**Instructions:**
1. Render this sentence from the article on the Asian Infrastructure Investment Bank in Spanish: "Some of the region’s capital markets may not be sufficiently mature to support major private investments, he noted."
2. According to the article on the Asian Infrastructure Investment Bank, what investment focuses will the bank keep as it tries to attract more private sector investment? List every one.

Start of Text under study

Asian Infrastructure Investment Bank (AIIB) intends to hire 50 investment experts this year as part of its efforts to commit 50% of its approved financing to renewable projects by 2025, witha particular focus on the support of private sector investors.
These efforts will span directly supporting projects with making equity co-investments and issuing bonds related to environmental, social and governance projects, according to its head of investments.
Jin Liqun, president of the multilateral bank, told an online event in January that AIIB wants efforts to address climate change comprise at least half of its financing approvals by 2025.
To achieve those targets, the young multilateral development bank will need many more personnel to implement strict selection criteria, said D. J. Pandian, vice president and chief investment officer at AIIB.
“That means projects worth $8 billion to $9 billion per year are likely to be approved by that time,” he told AsianInvestor in an interview.
“To strengthen the investment team, we are planning to hire 50 more talents globally this year, particularly in the private investment sector. The private investment goal is because we need to mobilise more fund from non-government sides.”
At end of 2020, AIIB had approximately 350 employees.
AIIB is centring private sector funding in its renewable infrastructure project targets. Jin noted at the online event that governments under fiscal constraints are increasingly likely to view asset recycling or privatisation paths, shifting existing infrastructure into private hands and using the proceeds to fund and build new infrastructure projects or reduce public debt burdens. As of 2019, AIIB had funded 29 private capital mobilisation projects to help reduce public debt, totalling $1.9 billion.
Pandian said the multilateral bank will stick to several investment focuses as part of its efforts to entice more private sector investments: green infrastructure; digital and other technology enabled infrastructure and social infrastructure like education and health investment.
AIIB has not yet provided any details on potential private investment projects, but Pandian said the bank prefers to focus on opportunities in countries that can offer easier capital markets fund raising. Some of the region’s capital markets may not be sufficiently mature to support major private investments, he noted.

End of Text under study
Start of Input data

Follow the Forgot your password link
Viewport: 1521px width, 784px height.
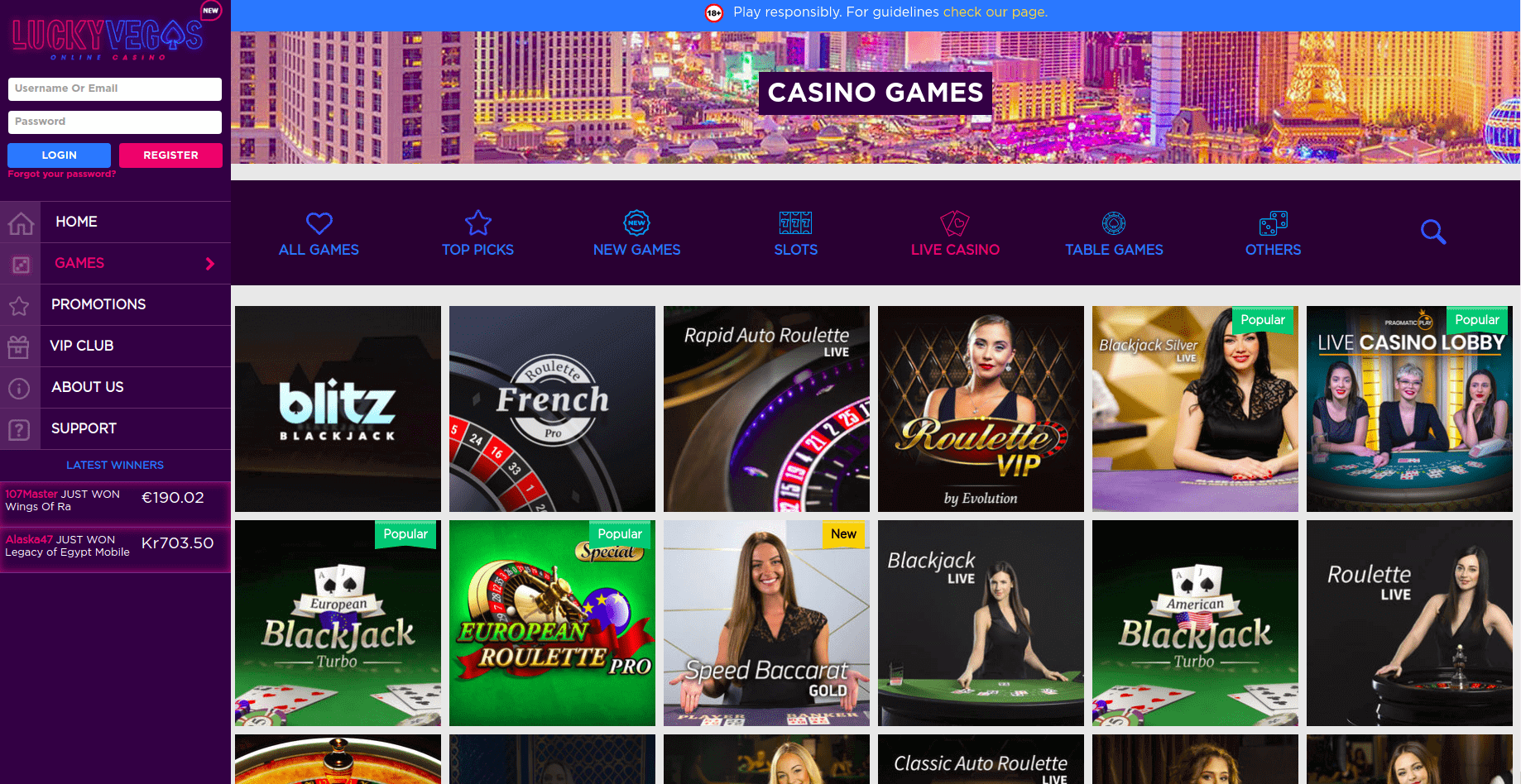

End of Input data

**Answers by item:**
1. Algunos de los mercados de capitales de la región podrían no ser lo suficientemente maduros para respaldar grandes inversiones privadas, señaló.

2.
- Green infrastructure
- Digital and other technology enabled infrastructure
- Social infrastructure, such as education and health investment